The CPU Redefined: AMD Torrenze and Intel CSI

Re:huh? by Chrisq · 2007-03-05 01:09 · Score: 3, Interesting

I think it has to do with the number of configuration options. Even if technology was able to fabricate one super chip with the best possible GPU and sound processor might be great for some people, but others would be better off with extra general purpose cores, cache, etc. The flexibility of "mix and match" probably outweigh the advantages of having the separate components on a single chip

Re:huh? by MrFlibbs · 2007-03-05 01:18 · Score: 4, Interesting

The CPUs will still be multi-core. They will also integrate as many features as makes sense. However, there are limits on how big the die can be and remain feasible for high volume manufacturing. Using an external co-processor is both more flexible and more powerful.

The interesting thing about this whole co-processor approach is that the same interface used to connect multiple CPUs to each other is being opened up for other processing devices. This makes it possible to mix and match cores as desired. For example, you could build a mesh of multi-core CPUs in a more "normal" configuration, or you could mate each CPU with a DSP-like number cruncher and make a special purpose "supercomputer". It will interesting to see what types of compute beasts will emerge from this.

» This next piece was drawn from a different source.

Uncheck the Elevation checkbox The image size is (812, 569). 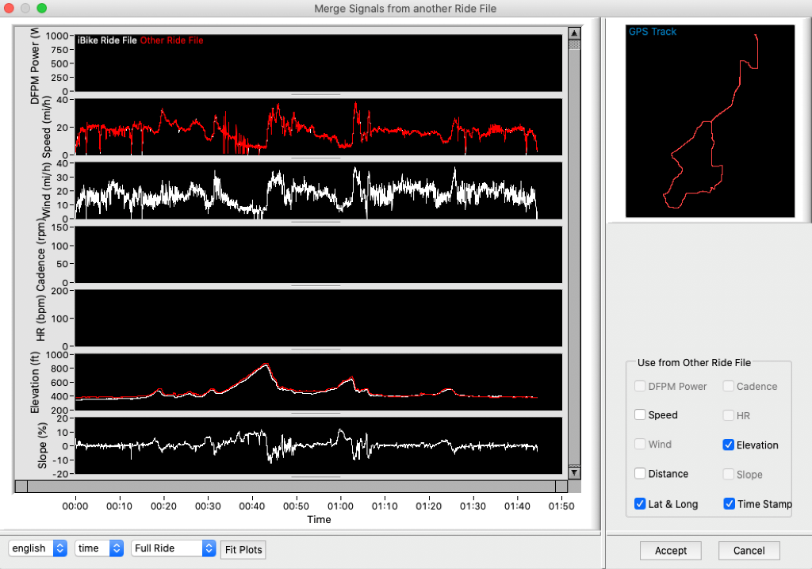(x=729, y=445)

Interesting by Aladrin · 2007-03-05 01:20 · Score: 2, Interesting

I find the idea of multiple Processing Unit slots on the motherboard that can each take different type of chips to be very interesting. I'm not sure how well it will work, though. The article mentions 5 types that already exist: CPU, GPU, APU, PPU and AIPU. (Okay, the last doesn't exist yet, but company is working on it.) There's only 4 slots on that motherboard that's shown. I definitely do NOT want to see a situation where the common user is considering ripping out his AIPU for a while and using a PPU, then switching back later. I can only imagine the tech support nightmares that will cause.

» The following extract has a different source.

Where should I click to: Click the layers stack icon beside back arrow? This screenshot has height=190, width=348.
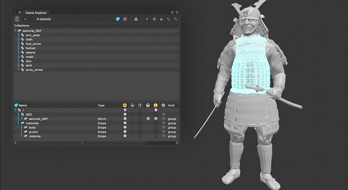17,19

So the options are to have more slots, or make something I like to call an 'interface card'. See, there'll be these slots on the motherboard that cards fit into... wait, don't we have this already?

And more slots isn't really an option because the computer would end up being massive with all the cooling fans and memory slots. (Which are apparently seperate for each PU.)

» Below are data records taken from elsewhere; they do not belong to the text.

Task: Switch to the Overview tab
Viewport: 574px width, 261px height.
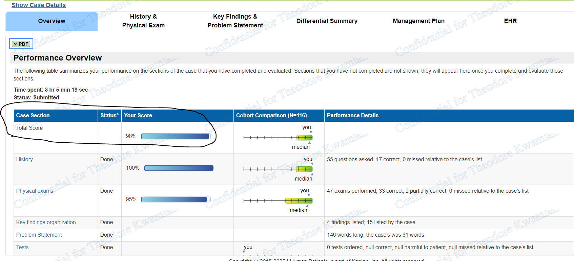Action: pos(52,21)
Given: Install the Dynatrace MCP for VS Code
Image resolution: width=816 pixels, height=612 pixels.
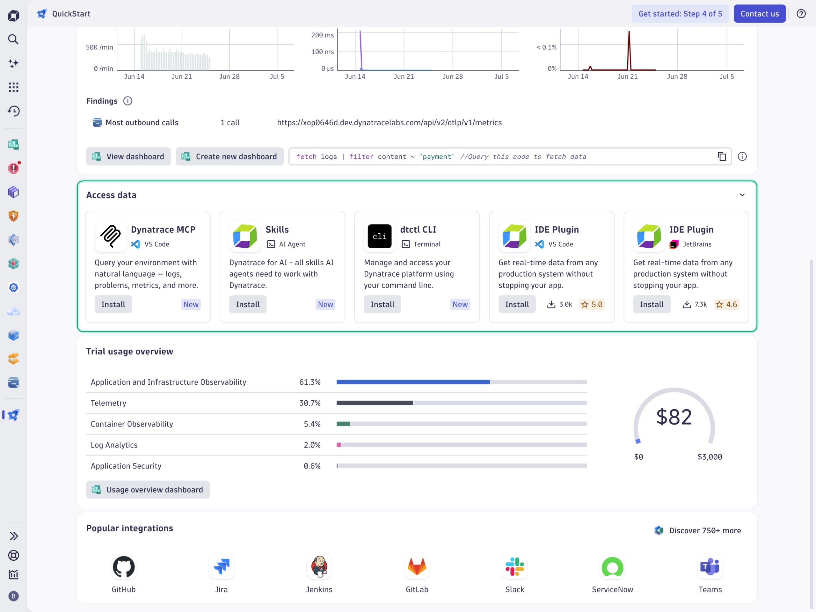Looking at the screenshot, I should click(113, 304).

I kind of hope I get proven wrong on this one, but I don't think this is such a great idea. Just very interesting. Having 16 slots and being able to say you want 4 AIPUs, an APU, 4 GPUs, 3 PPUs, and 4 CPUs on my gaming rig and 1 GPU, 1 APU, and 14 CPUs on my work rig would be awesome.

--
"If you make people think they're thinking, they'll love you; But if you really make them think, they'll hate you." - DM

Re:Interesting by eddy · 2007-03-05 01:51 · Score: 2, Interesting

Maybe if a motherboard featured a very large generic socket to which was attached one cooling solution, it'd work out better. Processing Units, which would be smaller as to fit as many as possible, would be able to go anywhere in this socket (in a grid-aligned fashion). Easiest solution, socket is X*X square grid, and all PUs must be say X/2 (or hopefully X/4) squares which can be arranged in any fashion. Plunk them in, reattach cooling over all of them, boot and enjoy that 4CPU, 2GPU, 2FPU configuration.

Separate sockets with separate cooling, which I assume is what we're about to see [more of], is going to get messy. And loud.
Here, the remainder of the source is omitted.